Nella realtà famigliare non sempre (anzi quasi mai) è vantaggioso avere un cane con questo tipo di tendenze reattive, che più facilmente di un altro può sviluppare conflitti con il proprietario, specialmente se questi non è sufficientemente competente dal punto di vista etologico per inquadrare gerarchicamente il cane. Va detto che il problema è comunque fortemente condizionato dal contesto relazionale in cui l' animale vive: si parla infatti di sociopatia perché lo squilibrio è nella relazione e non se ne può ritenere responsabile una sola delle parti coinvolte.

Lo stesso cane, con un altro proprietario avrebbe potuto trascorrere l' intera vita senza mo - strare alcun sintomo di disturbi comportamentali. Sarebbe auspicabile una inversione di tendenza nell' allevamento canino, che prevedesse una valutazione delle caratteristiche reattive comportamentali dei cani prima di avviarli alla riproduzione.

Attualmente la regolamentazione italiana, delegata per decreto ministeriale all' ENCI, non prevede controlli obbligatori per l' iscrizione ai libri genealogici, nemmeno per il controllo delle malattie genetiche somatiche. Alcuni club di razza hanno previsto norme restrittive per il conseguimento di riconoscimenti e titoli, ma la percentuale sulla popolazione di soggetti controllati è molto scarsa e tutto è affidato alla coscienza (ed alle tasche) degli allevatori più coscienziosi. In altri paesi europei (come per esempio la Germania) le associazioni di tutela delle razze hanno l' autorità di poter indirizzare gli accoppiamenti e di impostare i programmi di selezione stabilendo i requisiti minimi che un individuo deve avere per andare in riproduzione.

Purtroppo sono veramente pochi i Club che oltre verificare la presenza di sintomi di malattie genetiche prevedono prove di attitudine comportamentali.
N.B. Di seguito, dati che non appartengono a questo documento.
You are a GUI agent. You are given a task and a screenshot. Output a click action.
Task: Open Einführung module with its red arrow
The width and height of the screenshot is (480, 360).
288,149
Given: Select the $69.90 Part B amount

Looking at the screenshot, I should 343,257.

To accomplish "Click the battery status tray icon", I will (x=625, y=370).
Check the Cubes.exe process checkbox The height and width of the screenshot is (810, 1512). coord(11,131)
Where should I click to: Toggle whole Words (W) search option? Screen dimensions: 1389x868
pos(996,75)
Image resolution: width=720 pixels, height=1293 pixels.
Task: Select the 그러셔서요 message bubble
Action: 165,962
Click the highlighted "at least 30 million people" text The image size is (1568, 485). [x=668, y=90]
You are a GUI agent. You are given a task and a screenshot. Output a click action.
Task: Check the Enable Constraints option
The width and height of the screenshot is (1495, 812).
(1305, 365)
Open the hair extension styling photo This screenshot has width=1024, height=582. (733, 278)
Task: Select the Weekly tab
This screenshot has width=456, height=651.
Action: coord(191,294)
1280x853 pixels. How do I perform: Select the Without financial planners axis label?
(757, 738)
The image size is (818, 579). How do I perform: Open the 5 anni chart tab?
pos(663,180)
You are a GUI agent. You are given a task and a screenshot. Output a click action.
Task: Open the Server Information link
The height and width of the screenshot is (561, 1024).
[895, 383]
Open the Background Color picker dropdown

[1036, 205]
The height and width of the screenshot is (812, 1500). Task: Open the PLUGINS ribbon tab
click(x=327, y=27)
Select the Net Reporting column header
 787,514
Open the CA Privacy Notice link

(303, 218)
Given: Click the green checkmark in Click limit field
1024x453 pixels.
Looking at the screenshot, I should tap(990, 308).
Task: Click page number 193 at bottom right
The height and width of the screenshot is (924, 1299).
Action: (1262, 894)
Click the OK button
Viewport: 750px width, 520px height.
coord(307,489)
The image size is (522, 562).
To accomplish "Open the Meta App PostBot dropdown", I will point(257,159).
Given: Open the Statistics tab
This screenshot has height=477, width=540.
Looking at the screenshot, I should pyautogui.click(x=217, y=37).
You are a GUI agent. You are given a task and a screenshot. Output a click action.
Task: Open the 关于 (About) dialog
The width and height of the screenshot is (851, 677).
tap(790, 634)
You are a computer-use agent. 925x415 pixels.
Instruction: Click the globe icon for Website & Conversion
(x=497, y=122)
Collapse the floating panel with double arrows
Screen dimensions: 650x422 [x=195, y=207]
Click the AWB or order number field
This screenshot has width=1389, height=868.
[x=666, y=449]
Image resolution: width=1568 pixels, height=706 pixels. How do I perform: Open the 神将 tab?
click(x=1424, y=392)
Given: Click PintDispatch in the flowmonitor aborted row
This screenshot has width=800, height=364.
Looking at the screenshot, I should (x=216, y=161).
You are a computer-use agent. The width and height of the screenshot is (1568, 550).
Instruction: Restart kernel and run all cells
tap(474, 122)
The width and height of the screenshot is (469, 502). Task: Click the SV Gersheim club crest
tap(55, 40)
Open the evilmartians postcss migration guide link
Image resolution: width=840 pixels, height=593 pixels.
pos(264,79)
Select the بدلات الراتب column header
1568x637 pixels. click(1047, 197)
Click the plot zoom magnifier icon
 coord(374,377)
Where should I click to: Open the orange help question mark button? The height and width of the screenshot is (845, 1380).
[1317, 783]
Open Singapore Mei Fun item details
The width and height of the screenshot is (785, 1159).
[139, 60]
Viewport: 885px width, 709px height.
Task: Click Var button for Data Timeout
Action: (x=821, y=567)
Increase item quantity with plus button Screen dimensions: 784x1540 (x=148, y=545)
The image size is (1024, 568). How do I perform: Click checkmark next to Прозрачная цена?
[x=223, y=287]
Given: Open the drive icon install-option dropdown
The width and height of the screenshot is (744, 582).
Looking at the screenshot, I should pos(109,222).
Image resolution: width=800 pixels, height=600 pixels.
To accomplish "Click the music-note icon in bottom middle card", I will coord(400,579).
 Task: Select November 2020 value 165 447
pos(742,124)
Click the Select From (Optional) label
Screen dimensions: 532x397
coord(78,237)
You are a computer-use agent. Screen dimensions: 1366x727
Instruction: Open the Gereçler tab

Dovrebbe essere ben differenziato il risultato di un test attitudinale rispetto a quello di una prova di lavoro, che è il frutto di uno specifico addestramento, e quindi non automaticamente trasmissibile alle generazioni successive (Willis, 1995).

Pur essendo ormai innegabile una forte influenza genetica sulle caratteristiche reattive e sulla conformazione caratteriale degli individui, non si può prescindere dalle condizioni in cui si svolge la prima parte della vita del cane. Le esperienze precoci, modulate dalla reattività individuale, sono alla base dell’omeostasi sensoriale del cane.

Un cane geneticamente perfetto, ma non correttamente sollecitato nella fase della sua vita in cui dovrebbe acquisire le competenze di socializzazione ha elevate possibilità di sviluppare patologie del comportamento. Studi retrospettivi sulla correlazione tra luogo di sviluppo e problemi comportamentali insorti successivamente hanno stabilito che c' è un legame statisticamente significativo tra luogo e modalità di allevamento (allevamenti intensivi, allevamento famigliare, canili e rifugi, negozio di animali e così via) e patologie comportamentali (Serpell e Jagoe, 1995).

Da ciò si evince quanto le responsabilità degli allevatori siano rilevanti.

La figura del Medico Veterinario dovrebbe essere la referenza di elezione per una corretta impostazione fin dall' inizio della gestione del cane, con stimolazioni adeguate, giusta età di adozione, corretto inquadramento gerarchico del cucciolo e inserimento in un contesto compatibile con le sue esigenze etologiche razziali, anche in ragione del fatto che una rilevante percentuale di cani viene portata alla prima visita vaccinale quando il periodo sensibile è ancora in corso.